Task goal:
Exactly as written, set down every entry once more.

Working data:
====

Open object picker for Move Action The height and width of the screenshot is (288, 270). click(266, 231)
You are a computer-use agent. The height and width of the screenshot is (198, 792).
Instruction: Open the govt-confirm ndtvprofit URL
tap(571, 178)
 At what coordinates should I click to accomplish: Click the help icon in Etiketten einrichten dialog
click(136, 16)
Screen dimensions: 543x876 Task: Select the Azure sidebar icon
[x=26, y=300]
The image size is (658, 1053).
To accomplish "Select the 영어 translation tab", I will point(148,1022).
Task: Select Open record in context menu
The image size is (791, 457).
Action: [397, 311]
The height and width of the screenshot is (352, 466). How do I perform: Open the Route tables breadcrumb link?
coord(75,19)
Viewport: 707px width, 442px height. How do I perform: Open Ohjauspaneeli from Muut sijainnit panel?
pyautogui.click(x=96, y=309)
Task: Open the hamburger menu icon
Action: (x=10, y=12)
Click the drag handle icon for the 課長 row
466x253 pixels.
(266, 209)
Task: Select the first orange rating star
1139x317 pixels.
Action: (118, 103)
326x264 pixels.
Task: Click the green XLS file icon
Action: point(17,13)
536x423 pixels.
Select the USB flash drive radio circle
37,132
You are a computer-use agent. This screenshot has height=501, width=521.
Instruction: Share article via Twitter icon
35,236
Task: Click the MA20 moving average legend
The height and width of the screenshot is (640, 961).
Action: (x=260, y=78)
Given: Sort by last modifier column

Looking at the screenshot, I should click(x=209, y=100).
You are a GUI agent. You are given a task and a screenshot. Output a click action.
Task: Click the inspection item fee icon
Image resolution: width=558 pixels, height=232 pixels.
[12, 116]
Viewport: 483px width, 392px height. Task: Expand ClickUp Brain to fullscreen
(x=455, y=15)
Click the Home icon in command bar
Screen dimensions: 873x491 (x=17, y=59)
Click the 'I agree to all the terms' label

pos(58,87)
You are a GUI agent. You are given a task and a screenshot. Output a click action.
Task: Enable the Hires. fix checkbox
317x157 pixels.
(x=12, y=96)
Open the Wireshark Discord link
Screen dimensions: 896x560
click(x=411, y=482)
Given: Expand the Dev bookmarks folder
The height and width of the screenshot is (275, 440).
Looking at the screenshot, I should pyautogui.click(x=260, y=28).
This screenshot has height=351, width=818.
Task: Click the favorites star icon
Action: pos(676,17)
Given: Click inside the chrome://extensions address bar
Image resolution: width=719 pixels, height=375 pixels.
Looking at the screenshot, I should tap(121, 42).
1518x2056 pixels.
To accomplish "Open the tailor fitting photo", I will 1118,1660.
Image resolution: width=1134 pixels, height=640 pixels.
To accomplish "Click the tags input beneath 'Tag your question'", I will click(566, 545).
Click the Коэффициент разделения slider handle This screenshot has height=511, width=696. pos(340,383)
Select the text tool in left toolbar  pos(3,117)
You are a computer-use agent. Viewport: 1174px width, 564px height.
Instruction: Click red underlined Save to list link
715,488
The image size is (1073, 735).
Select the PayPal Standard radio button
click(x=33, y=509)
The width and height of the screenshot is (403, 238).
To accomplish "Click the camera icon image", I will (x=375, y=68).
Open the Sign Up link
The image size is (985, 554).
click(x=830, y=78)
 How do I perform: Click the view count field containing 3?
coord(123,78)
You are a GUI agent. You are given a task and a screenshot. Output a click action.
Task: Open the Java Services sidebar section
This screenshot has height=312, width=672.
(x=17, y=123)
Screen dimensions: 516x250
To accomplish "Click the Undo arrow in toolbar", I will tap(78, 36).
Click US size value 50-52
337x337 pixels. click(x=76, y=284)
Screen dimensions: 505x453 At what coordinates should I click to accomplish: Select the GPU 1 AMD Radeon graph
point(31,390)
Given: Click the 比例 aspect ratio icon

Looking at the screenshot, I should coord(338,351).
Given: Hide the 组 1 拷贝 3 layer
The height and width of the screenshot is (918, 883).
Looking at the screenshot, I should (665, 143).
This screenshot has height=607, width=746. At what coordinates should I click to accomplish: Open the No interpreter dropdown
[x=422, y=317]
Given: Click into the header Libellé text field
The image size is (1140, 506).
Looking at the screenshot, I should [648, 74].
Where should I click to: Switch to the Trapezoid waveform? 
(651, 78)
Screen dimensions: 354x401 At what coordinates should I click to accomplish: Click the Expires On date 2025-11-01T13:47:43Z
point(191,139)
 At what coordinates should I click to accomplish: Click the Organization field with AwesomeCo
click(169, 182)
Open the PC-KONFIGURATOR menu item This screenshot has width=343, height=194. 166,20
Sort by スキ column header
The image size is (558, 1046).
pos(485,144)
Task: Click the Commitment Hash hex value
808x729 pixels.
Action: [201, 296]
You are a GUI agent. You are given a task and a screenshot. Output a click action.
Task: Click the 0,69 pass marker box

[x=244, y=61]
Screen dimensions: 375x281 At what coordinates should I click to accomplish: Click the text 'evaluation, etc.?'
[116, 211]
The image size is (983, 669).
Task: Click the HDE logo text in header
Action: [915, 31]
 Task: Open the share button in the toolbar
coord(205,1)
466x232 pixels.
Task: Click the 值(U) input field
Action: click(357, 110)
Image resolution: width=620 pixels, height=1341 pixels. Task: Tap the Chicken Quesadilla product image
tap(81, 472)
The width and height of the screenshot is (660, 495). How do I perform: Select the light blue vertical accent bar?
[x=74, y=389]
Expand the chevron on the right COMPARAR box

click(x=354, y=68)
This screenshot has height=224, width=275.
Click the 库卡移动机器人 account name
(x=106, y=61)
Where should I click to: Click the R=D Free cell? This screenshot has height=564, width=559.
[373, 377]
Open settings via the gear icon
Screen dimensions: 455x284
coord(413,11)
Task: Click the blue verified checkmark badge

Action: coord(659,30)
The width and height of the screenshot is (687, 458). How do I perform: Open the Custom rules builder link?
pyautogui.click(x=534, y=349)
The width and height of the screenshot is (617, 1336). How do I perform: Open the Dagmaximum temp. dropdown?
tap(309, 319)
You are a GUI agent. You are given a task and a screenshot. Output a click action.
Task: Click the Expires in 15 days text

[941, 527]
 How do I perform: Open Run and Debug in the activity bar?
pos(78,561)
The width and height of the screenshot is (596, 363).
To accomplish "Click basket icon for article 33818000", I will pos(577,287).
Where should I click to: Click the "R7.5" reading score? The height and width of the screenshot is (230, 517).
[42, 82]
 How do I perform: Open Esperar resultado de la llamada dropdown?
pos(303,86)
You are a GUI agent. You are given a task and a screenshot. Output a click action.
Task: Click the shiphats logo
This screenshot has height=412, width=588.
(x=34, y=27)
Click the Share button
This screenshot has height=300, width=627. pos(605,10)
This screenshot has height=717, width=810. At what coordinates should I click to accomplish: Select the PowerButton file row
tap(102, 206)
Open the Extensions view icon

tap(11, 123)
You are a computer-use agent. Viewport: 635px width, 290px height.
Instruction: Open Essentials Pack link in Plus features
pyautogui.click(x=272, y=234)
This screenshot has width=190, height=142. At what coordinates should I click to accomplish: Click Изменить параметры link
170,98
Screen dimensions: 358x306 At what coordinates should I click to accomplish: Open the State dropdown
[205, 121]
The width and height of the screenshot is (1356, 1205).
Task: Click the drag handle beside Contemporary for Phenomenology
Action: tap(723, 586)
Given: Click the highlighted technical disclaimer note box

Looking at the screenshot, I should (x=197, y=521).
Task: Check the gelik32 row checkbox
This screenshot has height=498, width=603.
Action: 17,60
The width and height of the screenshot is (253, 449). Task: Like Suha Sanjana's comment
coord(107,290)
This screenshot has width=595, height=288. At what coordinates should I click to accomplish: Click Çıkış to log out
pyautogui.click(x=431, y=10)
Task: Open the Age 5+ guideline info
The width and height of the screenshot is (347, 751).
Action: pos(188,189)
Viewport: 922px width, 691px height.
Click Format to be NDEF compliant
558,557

====

Result of the task:
Open object picker for Move Action The height and width of the screenshot is (288, 270). click(266, 231)
You are a computer-use agent. The height and width of the screenshot is (198, 792).
Instruction: Open the govt-confirm ndtvprofit URL
tap(571, 178)
 At what coordinates should I click to accomplish: Click the help icon in Etiketten einrichten dialog
click(136, 16)
Screen dimensions: 543x876 Task: Select the Azure sidebar icon
[x=26, y=300]
The image size is (658, 1053).
To accomplish "Select the 영어 translation tab", I will point(148,1022).
Task: Select Open record in context menu
The image size is (791, 457).
Action: [397, 311]
The height and width of the screenshot is (352, 466). How do I perform: Open the Route tables breadcrumb link?
coord(75,19)
Viewport: 707px width, 442px height. How do I perform: Open Ohjauspaneeli from Muut sijainnit panel?
pyautogui.click(x=96, y=309)
Task: Open the hamburger menu icon
Action: (x=10, y=12)
Click the drag handle icon for the 課長 row
466x253 pixels.
(266, 209)
Task: Select the first orange rating star
1139x317 pixels.
Action: (118, 103)
326x264 pixels.
Task: Click the green XLS file icon
Action: point(17,13)
536x423 pixels.
Select the USB flash drive radio circle
37,132
You are a computer-use agent. This screenshot has height=501, width=521.
Instruction: Share article via Twitter icon
35,236
Task: Click the MA20 moving average legend
The height and width of the screenshot is (640, 961).
Action: (x=260, y=78)
Given: Sort by last modifier column

Looking at the screenshot, I should click(x=209, y=100).
You are a GUI agent. You are given a task and a screenshot. Output a click action.
Task: Click the inspection item fee icon
Image resolution: width=558 pixels, height=232 pixels.
[12, 116]
Viewport: 483px width, 392px height. Task: Expand ClickUp Brain to fullscreen
(x=455, y=15)
Click the Home icon in command bar
Screen dimensions: 873x491 (x=17, y=59)
Click the 'I agree to all the terms' label

pos(58,87)
You are a GUI agent. You are given a task and a screenshot. Output a click action.
Task: Enable the Hires. fix checkbox
317x157 pixels.
(x=12, y=96)
Open the Wireshark Discord link
Screen dimensions: 896x560
click(x=411, y=482)
Given: Expand the Dev bookmarks folder
The height and width of the screenshot is (275, 440).
Looking at the screenshot, I should pyautogui.click(x=260, y=28).
This screenshot has height=351, width=818.
Task: Click the favorites star icon
Action: pos(676,17)
Given: Click inside the chrome://extensions address bar
Image resolution: width=719 pixels, height=375 pixels.
Looking at the screenshot, I should tap(121, 42).
1518x2056 pixels.
To accomplish "Open the tailor fitting photo", I will 1118,1660.
Image resolution: width=1134 pixels, height=640 pixels.
To accomplish "Click the tags input beneath 'Tag your question'", I will click(566, 545).
Click the Коэффициент разделения slider handle This screenshot has height=511, width=696. pos(340,383)
Select the text tool in left toolbar  pos(3,117)
You are a computer-use agent. Viewport: 1174px width, 564px height.
Instruction: Click red underlined Save to list link
715,488
The image size is (1073, 735).
Select the PayPal Standard radio button
click(x=33, y=509)
The width and height of the screenshot is (403, 238).
To accomplish "Click the camera icon image", I will (x=375, y=68).
Open the Sign Up link
The image size is (985, 554).
click(x=830, y=78)
 How do I perform: Click the view count field containing 3?
coord(123,78)
You are a GUI agent. You are given a task and a screenshot. Output a click action.
Task: Open the Java Services sidebar section
This screenshot has height=312, width=672.
(x=17, y=123)
Screen dimensions: 516x250
To accomplish "Click the Undo arrow in toolbar", I will tap(78, 36).
Click US size value 50-52
337x337 pixels. click(x=76, y=284)
Screen dimensions: 505x453 At what coordinates should I click to accomplish: Select the GPU 1 AMD Radeon graph
point(31,390)
Given: Click the 比例 aspect ratio icon

Looking at the screenshot, I should coord(338,351).
Given: Hide the 组 1 拷贝 3 layer
The height and width of the screenshot is (918, 883).
Looking at the screenshot, I should (665, 143).
This screenshot has height=607, width=746. At what coordinates should I click to accomplish: Open the No interpreter dropdown
[x=422, y=317]
Given: Click into the header Libellé text field
The image size is (1140, 506).
Looking at the screenshot, I should [648, 74].
Where should I click to: Switch to the Trapezoid waveform? 
(651, 78)
Screen dimensions: 354x401 At what coordinates should I click to accomplish: Click the Expires On date 2025-11-01T13:47:43Z
point(191,139)
 At what coordinates should I click to accomplish: Click the Organization field with AwesomeCo
click(169, 182)
Open the PC-KONFIGURATOR menu item This screenshot has width=343, height=194. 166,20
Sort by スキ column header
The image size is (558, 1046).
pos(485,144)
Task: Click the Commitment Hash hex value
808x729 pixels.
Action: [201, 296]
You are a GUI agent. You are given a task and a screenshot. Output a click action.
Task: Click the 0,69 pass marker box

[x=244, y=61]
Screen dimensions: 375x281 At what coordinates should I click to accomplish: Click the text 'evaluation, etc.?'
[116, 211]
The image size is (983, 669).
Task: Click the HDE logo text in header
Action: [915, 31]
 Task: Open the share button in the toolbar
coord(205,1)
466x232 pixels.
Task: Click the 值(U) input field
Action: click(357, 110)
Image resolution: width=620 pixels, height=1341 pixels. Task: Tap the Chicken Quesadilla product image
tap(81, 472)
The width and height of the screenshot is (660, 495). How do I perform: Select the light blue vertical accent bar?
[x=74, y=389]
Expand the chevron on the right COMPARAR box

click(x=354, y=68)
This screenshot has height=224, width=275.
Click the 库卡移动机器人 account name
(x=106, y=61)
Where should I click to: Click the R=D Free cell? This screenshot has height=564, width=559.
[373, 377]
Open settings via the gear icon
Screen dimensions: 455x284
coord(413,11)
Task: Click the blue verified checkmark badge

Action: coord(659,30)
The width and height of the screenshot is (687, 458). How do I perform: Open the Custom rules builder link?
pyautogui.click(x=534, y=349)
The width and height of the screenshot is (617, 1336). How do I perform: Open the Dagmaximum temp. dropdown?
tap(309, 319)
You are a GUI agent. You are given a task and a screenshot. Output a click action.
Task: Click the Expires in 15 days text

[941, 527]
 How do I perform: Open Run and Debug in the activity bar?
pos(78,561)
The width and height of the screenshot is (596, 363).
To accomplish "Click basket icon for article 33818000", I will pos(577,287).
Where should I click to: Click the "R7.5" reading score? The height and width of the screenshot is (230, 517).
[42, 82]
 How do I perform: Open Esperar resultado de la llamada dropdown?
pos(303,86)
You are a GUI agent. You are given a task and a screenshot. Output a click action.
Task: Click the shiphats logo
This screenshot has height=412, width=588.
(x=34, y=27)
Click the Share button
This screenshot has height=300, width=627. pos(605,10)
This screenshot has height=717, width=810. At what coordinates should I click to accomplish: Select the PowerButton file row
tap(102, 206)
Open the Extensions view icon

tap(11, 123)
You are a computer-use agent. Viewport: 635px width, 290px height.
Instruction: Open Essentials Pack link in Plus features
pyautogui.click(x=272, y=234)
This screenshot has width=190, height=142. At what coordinates should I click to accomplish: Click Изменить параметры link
170,98
Screen dimensions: 358x306 At what coordinates should I click to accomplish: Open the State dropdown
[205, 121]
The width and height of the screenshot is (1356, 1205).
Task: Click the drag handle beside Contemporary for Phenomenology
Action: tap(723, 586)
Given: Click the highlighted technical disclaimer note box

Looking at the screenshot, I should (x=197, y=521).
Task: Check the gelik32 row checkbox
This screenshot has height=498, width=603.
Action: 17,60
The width and height of the screenshot is (253, 449). Task: Like Suha Sanjana's comment
coord(107,290)
This screenshot has width=595, height=288. At what coordinates should I click to accomplish: Click Çıkış to log out
pyautogui.click(x=431, y=10)
Task: Open the Age 5+ guideline info
The width and height of the screenshot is (347, 751).
Action: pos(188,189)
Viewport: 922px width, 691px height.
Click Format to be NDEF compliant
558,557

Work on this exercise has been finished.